THE RECORDS:
++++++++++

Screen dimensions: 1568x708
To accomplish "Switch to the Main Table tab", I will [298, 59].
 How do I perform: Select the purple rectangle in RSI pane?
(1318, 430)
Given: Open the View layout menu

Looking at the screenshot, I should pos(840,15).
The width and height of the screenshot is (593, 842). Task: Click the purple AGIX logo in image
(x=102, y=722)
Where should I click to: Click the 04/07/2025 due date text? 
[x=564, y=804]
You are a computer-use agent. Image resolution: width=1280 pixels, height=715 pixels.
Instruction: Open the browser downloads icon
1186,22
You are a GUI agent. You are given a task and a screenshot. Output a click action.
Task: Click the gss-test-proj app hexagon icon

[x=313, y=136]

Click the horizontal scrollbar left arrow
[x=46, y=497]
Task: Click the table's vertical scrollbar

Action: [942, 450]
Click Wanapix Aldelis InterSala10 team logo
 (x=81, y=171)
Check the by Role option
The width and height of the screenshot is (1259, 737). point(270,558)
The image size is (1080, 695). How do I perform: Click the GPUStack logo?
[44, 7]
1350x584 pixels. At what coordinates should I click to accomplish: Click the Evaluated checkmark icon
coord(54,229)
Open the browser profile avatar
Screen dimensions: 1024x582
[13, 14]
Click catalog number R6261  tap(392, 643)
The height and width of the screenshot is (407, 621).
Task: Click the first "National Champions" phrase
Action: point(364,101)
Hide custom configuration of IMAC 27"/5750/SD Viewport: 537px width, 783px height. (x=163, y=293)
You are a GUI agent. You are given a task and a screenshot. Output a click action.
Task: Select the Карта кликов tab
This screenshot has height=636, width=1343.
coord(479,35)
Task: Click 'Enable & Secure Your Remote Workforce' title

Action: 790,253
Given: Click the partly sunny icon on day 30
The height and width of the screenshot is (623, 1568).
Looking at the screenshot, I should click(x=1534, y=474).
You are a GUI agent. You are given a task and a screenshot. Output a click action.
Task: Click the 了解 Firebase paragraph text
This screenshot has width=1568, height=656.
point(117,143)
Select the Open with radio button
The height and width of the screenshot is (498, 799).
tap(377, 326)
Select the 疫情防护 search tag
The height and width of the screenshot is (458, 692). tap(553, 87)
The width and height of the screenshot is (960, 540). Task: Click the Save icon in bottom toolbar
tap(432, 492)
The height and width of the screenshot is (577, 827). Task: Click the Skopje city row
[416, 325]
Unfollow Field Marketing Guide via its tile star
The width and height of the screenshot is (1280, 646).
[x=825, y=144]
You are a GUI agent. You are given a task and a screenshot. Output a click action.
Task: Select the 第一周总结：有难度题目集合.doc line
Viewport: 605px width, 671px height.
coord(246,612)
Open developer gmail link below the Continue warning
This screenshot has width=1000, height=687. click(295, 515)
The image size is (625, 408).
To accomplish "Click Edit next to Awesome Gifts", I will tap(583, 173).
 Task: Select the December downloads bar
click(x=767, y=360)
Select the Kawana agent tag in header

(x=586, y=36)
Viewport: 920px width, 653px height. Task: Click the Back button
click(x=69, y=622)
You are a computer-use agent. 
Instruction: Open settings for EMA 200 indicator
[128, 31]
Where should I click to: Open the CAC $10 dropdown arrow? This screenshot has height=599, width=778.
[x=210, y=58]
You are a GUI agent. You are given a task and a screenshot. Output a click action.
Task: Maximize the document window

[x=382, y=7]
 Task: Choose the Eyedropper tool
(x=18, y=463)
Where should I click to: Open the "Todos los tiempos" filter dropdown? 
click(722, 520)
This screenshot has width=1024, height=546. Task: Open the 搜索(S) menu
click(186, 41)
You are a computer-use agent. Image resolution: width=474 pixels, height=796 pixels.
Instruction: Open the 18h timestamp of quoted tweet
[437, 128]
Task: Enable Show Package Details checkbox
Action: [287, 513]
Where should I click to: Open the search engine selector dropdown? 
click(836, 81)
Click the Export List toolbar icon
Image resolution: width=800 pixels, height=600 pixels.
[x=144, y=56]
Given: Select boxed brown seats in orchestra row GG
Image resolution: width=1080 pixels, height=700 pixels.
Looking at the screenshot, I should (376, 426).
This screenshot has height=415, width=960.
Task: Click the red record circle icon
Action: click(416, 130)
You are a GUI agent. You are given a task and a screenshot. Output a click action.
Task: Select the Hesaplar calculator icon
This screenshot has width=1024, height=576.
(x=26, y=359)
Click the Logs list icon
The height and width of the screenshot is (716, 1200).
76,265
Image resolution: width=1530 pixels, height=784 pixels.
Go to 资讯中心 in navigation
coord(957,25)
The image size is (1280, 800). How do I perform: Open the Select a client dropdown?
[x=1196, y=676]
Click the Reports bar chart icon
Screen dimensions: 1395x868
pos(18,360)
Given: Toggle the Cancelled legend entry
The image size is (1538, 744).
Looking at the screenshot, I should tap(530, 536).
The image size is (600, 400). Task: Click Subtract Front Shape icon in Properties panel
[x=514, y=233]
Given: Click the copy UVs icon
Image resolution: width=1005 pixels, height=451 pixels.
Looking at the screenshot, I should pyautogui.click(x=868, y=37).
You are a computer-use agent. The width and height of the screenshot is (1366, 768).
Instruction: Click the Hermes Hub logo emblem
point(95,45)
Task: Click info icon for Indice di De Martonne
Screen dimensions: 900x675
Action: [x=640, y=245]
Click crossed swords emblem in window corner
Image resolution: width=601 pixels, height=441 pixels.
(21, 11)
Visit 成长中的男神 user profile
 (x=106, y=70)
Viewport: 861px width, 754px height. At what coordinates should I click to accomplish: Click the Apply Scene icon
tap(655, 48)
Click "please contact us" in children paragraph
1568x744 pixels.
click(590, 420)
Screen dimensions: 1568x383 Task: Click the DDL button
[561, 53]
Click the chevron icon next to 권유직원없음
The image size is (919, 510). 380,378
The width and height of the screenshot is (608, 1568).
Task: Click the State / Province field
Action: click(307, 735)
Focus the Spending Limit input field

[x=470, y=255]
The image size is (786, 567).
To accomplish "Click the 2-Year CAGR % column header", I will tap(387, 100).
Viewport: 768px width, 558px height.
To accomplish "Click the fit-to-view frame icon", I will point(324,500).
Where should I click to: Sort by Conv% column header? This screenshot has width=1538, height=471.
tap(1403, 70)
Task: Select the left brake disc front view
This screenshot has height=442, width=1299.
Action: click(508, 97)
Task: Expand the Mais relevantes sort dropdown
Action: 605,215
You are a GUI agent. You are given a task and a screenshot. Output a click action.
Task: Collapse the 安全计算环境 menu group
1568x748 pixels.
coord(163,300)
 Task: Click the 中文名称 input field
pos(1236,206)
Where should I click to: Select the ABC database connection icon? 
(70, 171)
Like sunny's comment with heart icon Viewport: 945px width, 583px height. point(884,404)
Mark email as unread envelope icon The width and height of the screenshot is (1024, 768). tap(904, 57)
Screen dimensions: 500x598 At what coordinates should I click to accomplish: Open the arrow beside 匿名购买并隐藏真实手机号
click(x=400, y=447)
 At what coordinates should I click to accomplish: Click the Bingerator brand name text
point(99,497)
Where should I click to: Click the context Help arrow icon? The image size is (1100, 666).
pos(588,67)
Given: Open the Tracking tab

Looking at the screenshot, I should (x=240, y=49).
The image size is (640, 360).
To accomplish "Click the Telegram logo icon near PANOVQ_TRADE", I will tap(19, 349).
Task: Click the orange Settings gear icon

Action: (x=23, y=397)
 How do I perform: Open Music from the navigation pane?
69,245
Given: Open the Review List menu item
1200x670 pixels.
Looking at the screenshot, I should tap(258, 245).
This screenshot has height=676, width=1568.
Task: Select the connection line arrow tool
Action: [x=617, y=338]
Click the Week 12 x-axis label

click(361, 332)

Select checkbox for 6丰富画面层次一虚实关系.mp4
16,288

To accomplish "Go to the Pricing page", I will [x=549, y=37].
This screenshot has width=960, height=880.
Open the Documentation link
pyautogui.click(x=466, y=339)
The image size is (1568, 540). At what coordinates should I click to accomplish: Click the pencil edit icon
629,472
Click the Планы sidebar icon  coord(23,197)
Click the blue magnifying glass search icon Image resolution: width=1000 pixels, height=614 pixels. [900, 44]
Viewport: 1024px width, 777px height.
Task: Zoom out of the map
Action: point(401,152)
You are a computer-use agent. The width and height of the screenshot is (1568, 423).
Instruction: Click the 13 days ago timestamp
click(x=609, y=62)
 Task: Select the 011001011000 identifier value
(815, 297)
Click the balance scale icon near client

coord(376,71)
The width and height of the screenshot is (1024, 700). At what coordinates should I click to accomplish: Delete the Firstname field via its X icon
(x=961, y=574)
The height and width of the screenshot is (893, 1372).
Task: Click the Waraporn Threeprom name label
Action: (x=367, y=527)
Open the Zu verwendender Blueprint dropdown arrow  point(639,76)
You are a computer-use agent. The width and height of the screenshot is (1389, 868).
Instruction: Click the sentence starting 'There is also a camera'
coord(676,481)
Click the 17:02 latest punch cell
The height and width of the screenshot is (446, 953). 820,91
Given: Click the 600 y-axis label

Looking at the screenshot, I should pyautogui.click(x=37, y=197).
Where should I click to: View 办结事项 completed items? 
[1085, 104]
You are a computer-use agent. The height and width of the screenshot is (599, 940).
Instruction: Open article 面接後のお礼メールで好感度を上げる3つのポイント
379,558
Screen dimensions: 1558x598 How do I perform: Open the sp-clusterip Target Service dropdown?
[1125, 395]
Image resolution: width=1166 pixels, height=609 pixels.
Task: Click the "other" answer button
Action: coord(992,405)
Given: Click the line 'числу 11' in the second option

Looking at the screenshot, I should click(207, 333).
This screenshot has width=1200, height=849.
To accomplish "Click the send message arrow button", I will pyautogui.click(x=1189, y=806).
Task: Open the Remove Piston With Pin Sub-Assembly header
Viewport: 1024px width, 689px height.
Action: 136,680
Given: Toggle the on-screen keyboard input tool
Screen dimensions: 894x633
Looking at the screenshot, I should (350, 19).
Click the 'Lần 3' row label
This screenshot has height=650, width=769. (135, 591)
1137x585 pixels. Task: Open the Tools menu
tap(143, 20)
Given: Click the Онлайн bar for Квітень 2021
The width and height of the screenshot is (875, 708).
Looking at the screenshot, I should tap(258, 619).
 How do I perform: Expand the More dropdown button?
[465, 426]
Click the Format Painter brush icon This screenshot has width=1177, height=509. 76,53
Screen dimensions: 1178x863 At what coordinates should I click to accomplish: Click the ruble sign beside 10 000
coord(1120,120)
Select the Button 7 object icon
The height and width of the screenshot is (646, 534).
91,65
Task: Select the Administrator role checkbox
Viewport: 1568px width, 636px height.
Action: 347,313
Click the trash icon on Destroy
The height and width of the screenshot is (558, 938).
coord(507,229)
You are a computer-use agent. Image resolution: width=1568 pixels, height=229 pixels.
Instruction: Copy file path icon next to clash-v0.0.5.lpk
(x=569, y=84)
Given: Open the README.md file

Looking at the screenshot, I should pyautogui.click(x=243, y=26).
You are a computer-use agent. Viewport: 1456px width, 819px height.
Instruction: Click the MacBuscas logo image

++++++++++

Extract every line of the records above that contains the word "Toggle".

RESULT BELOW:
Given: Toggle the Cancelled legend entry
Given: Toggle the on-screen keyboard input tool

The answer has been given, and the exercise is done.